Why does this happen in Java? With two equal numbers

To get the output `10` in both cases, we need to understand how floating-point precision and rounding work in Java. When dealing with floating-point numbers, the precision is limited, which can lead to unexpected results. The `double` type in Java follows the IEEE 754 standard for floating-point arithmetic, which means it can only accurately represent a certain number of decimal places.
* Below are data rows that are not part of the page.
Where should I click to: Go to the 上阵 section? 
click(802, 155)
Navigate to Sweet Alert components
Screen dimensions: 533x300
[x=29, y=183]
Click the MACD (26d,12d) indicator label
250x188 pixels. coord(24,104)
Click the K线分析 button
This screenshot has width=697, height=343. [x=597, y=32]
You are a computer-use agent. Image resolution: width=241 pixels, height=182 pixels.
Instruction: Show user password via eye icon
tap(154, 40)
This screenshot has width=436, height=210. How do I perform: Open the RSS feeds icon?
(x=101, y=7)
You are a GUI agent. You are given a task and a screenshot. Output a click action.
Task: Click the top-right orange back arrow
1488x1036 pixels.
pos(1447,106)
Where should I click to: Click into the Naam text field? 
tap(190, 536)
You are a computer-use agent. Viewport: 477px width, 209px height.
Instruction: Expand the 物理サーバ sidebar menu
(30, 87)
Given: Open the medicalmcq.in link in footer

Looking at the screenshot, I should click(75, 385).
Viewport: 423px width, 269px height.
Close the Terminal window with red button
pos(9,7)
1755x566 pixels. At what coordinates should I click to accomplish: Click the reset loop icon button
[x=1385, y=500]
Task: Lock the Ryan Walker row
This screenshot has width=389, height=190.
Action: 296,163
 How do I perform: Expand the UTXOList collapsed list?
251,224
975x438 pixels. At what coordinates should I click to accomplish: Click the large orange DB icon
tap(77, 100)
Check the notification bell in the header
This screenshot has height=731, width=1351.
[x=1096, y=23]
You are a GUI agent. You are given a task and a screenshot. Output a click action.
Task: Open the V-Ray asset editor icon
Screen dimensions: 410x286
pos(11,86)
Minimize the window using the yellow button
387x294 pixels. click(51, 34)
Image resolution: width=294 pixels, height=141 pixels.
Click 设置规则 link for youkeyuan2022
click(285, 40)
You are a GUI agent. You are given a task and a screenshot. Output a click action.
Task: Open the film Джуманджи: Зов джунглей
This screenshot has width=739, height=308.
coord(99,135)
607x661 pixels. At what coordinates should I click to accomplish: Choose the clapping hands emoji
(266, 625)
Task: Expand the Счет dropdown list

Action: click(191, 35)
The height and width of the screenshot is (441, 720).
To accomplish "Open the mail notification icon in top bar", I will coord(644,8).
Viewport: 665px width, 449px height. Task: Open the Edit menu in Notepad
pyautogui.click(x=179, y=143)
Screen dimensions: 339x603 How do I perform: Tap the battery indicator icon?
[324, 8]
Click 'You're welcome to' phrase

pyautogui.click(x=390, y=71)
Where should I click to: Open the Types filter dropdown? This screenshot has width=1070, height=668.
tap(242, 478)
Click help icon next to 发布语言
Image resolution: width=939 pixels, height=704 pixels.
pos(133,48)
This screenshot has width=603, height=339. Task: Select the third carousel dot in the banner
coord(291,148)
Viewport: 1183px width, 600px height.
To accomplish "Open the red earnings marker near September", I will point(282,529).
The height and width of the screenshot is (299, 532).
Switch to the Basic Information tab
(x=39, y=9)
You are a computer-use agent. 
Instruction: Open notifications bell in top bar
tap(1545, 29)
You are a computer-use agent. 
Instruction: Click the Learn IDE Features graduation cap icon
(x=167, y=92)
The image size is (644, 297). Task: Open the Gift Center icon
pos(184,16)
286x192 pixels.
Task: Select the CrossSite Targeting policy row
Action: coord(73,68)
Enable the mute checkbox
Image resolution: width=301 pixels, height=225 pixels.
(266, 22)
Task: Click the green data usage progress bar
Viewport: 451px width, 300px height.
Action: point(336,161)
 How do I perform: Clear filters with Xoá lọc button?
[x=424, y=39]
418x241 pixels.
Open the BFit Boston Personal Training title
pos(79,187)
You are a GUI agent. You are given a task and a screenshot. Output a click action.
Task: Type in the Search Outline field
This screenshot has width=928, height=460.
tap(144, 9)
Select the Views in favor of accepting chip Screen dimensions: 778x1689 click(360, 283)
The numbers you provided have 16 and 15 decimal places respectively, which causes issues due to precision limits. To ensure both cases output `10`, you can use the `BigDecimal` class in Java. `BigDecimal` provides arbitrary-precision arithmetic and can handle very large and very small floating-point numbers with great accuracy. You can use `BigDecimal` to perform the floor operation. Here's the modified code to achieve this:

import java.math.BigDecimal;
import java.math.RoundingMode;

public class Main {
    public static void main(String[] args) {
        // Reason 16 decimals  ->> Output: 10
        BigDecimal num1 = new BigDecimal("10.9999999999999999");
        Integer res1 = num1.setScale(0, RoundingMode.FLOOR).intValue();
        System.out.println(res1);

        // Reason 15 decimals  ->> Output: 10
        BigDecimal num2 = new BigDecimal("10.999999999999999");
        Integer res2 = num2.setScale(0, RoundingMode.FLOOR).intValue();
        System.out.println(res2);
    }
}

In this code: 1. `BigDecimal` is used to create a floating-point number with high precision. 2. `setScale(0, RoundingMode.FLOOR)` is used to scale the number to 0 decimal places, effectively performing the floor operation. 3.intValue() converts the resulting `BigDecimal` to an integer.